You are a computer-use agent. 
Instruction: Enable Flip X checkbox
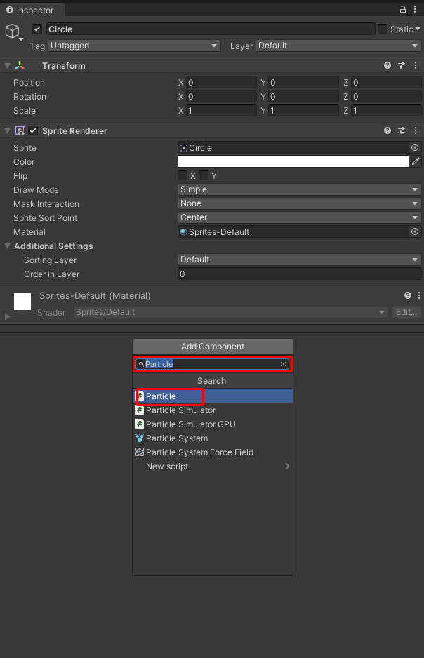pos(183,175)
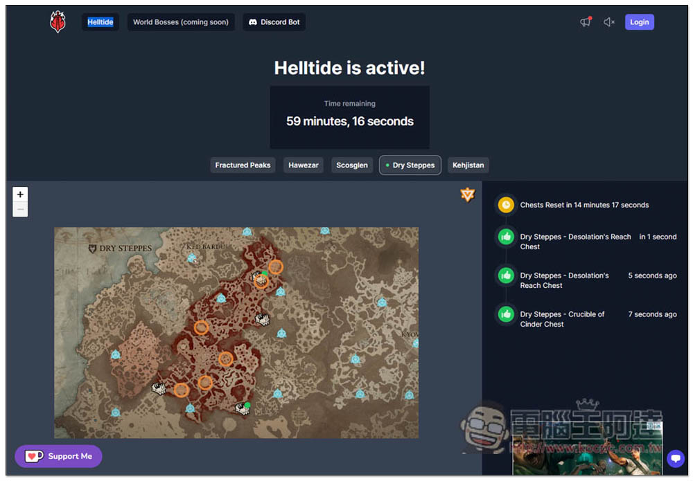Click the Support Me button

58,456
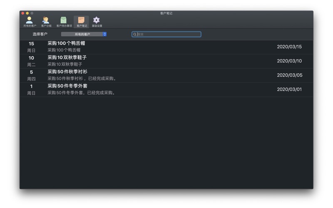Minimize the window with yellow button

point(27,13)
━━━━━━━━━━━━━━━━━━━━━━━━━━━━━━
=== PROBLEM REQUIREMENTS ===
Repeat the listing verbatim without its pictures.

=== EXERCISE ANSWER ===
You are a computer-use agent. 
Instruction: Enable Flip X checkbox
pos(183,175)
Click the Support Me button

58,456
Minimize the window with yellow button

point(27,13)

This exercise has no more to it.